I have heard credible journalists suggest the fight could draw between three and four million pay-per-view buys and could become the biggest money-making event in the history of boxing. I have read headlines calling it the ultimate hero vs. villain conflict.
Heck, I was even in a grocery store on a recent Sunday afternoon (Nov. 22) after playing tennis, when I overheard a random conversation between two workers. ‘Cotto will beat Pacquiao right?” one young worker asked his mate. It was almost startling to hear people talking about boxing like that, as the sport has supposedly dimmed into the background of the public conscious. “No, Cotto lost to Pacquiao, you mean Pacquiao and Mayweather,” corrected the more knowledgable Shop Rite employee.
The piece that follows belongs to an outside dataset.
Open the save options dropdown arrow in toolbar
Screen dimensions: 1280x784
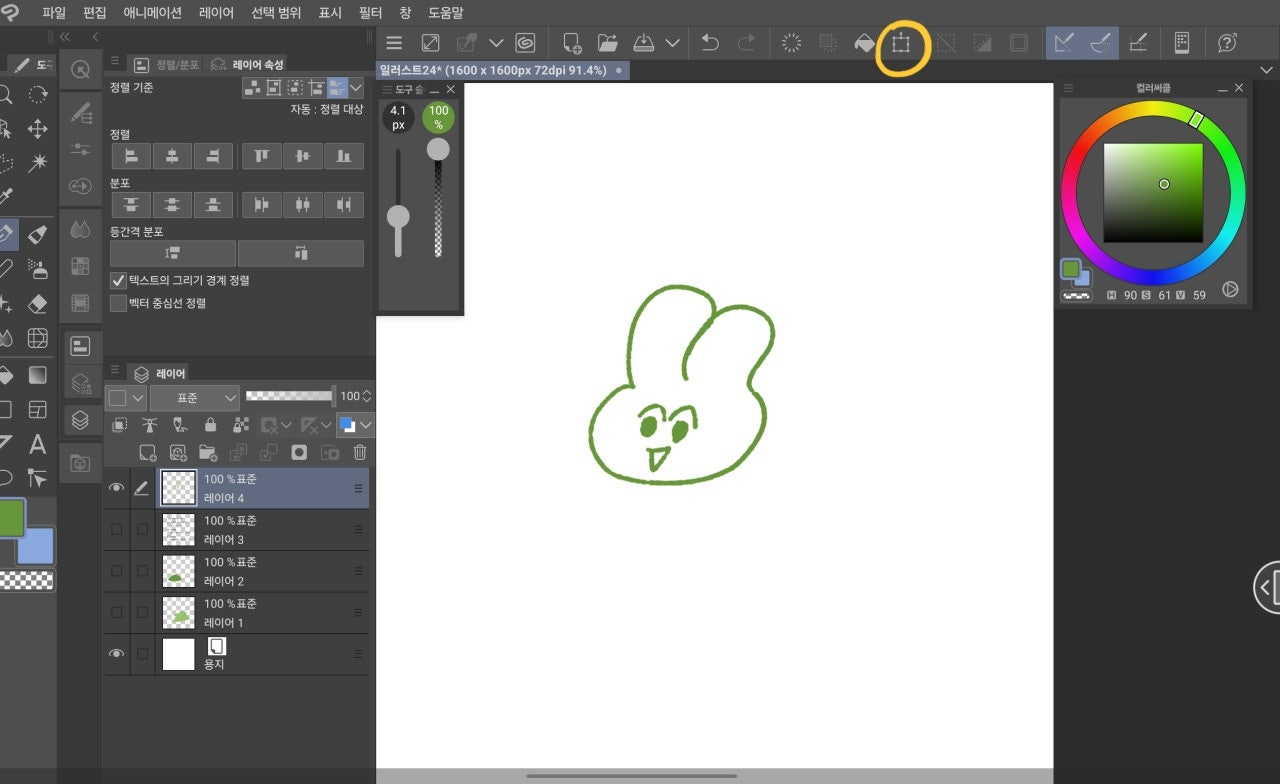[673, 43]

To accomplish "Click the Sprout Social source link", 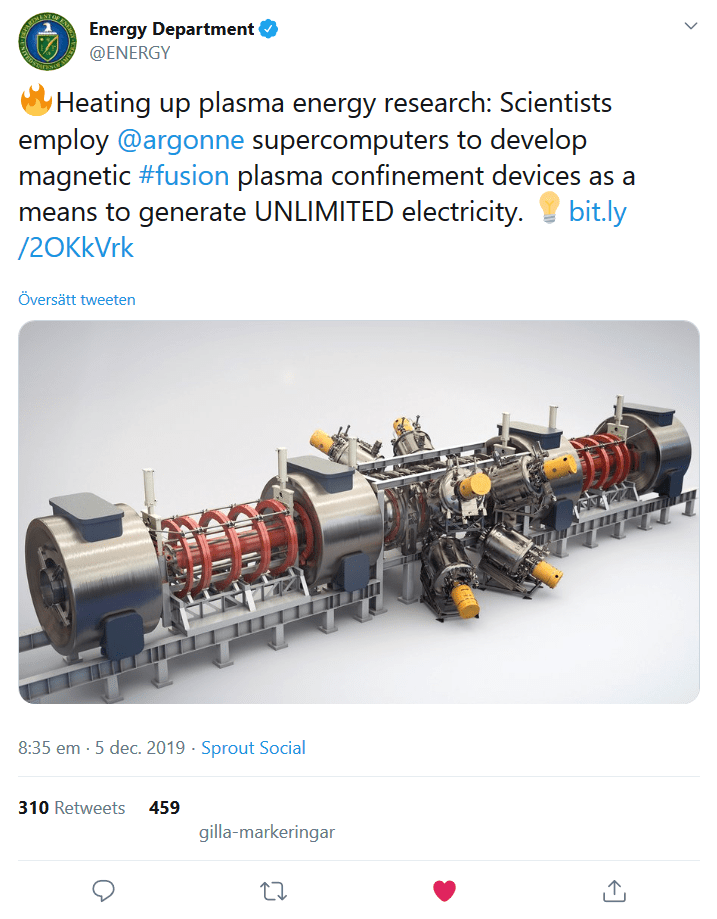I will click(x=254, y=748).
I kept on walking to the dairy aisle, semi-stunned toi actually walk by and hear two strangers talking about boxing. It rarely happens these days, at least in my travels outside the boxing realm. But then after considering the uniqueness of the coincidence, I decided to go back to talk with the worker, and see if there could be some sort of an angle, to capture an essence of the magnitude of this fight.
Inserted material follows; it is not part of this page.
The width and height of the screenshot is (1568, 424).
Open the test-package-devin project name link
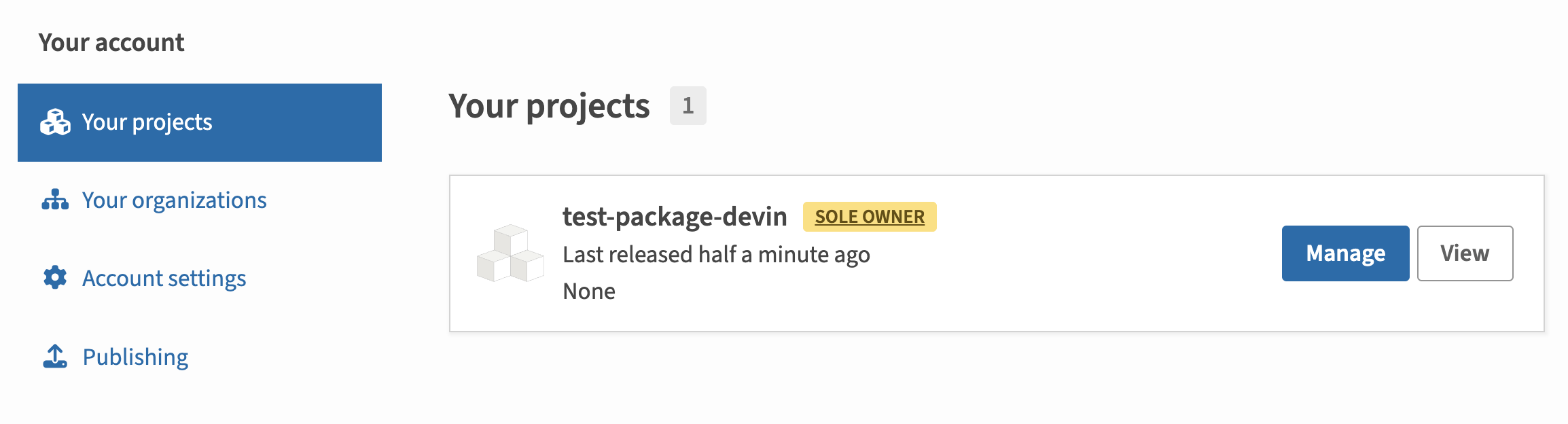click(675, 216)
Mayweather vs. Pacquiao could be the sporting event of the year 2010. Everyone will be there or at least watching – Derek Jeter, Morgan Freeman, Diddy, Brad Pitt, J-Lo, Jack Nicholson, John McEnroe, Dustin Hoffman, Shaq, etc.
But this fight could be more than that, if they market and promote it to the hilt. Pac-Man vs. Money May could be more exciting, more buzzed about than the Super Bowl, World Cup, Olympics, any sporting event you can think of. This could be the event of the decade, something that captivates the world, like Ali vs. Foreman, Ali vs. Frazier, like Mike Tyson in his wrecking machine heyday. It’s the electrifying humble champ Pac-Man against the talented cocky punk Floyd. It could be huger than huge. People are already talking about it and demanding it. “We want Floyd!” shouted the crowd after Pac destroyed Cotto.
But it could all go down the drain if boxing and HBO let the strangely negative and disinterested Mayweather price himself out of the fight with his ridiculous demands of the lion’s share of the purse when Pacquiao drew a larger live gate, more PPV buys, earned more money (reported to be over $20 million compared to Floyd’s reported $15 million) and was far more sensationally exciting in his last fight with Cotto than was Mayweather in his last performance vs. Marquez.
I went back and found the boxing fan/worker at Shop Rite. His name is Walter Perez. He says he wants to see the fight too, but wonders if it will happen. “Floyd doens’t want to fight Pacquiao,” says Perez who looked to be in his early 20s. “I think he’s afraid. I think he picks his fights. Pacquiao fights the best. Mayweather is fast. He likes to walk around the ring and do his thing. But Pacquiao will be all over him.”
It’s the event the world wants to see and is demanding it to be made. But negotiations do not seem very promising based on the hardline stance from the Mayweather side.
Will boxing and will HBO be able to coordinate and produce what could be the biggest event in the history of the sport?
If they fail, it will be a tragic sign that our great sport is in the hands of impotent fools and bumblers – and the hopes that boxing can one day could regain it’s former mighty status as part of culture, are mere pipe dreams.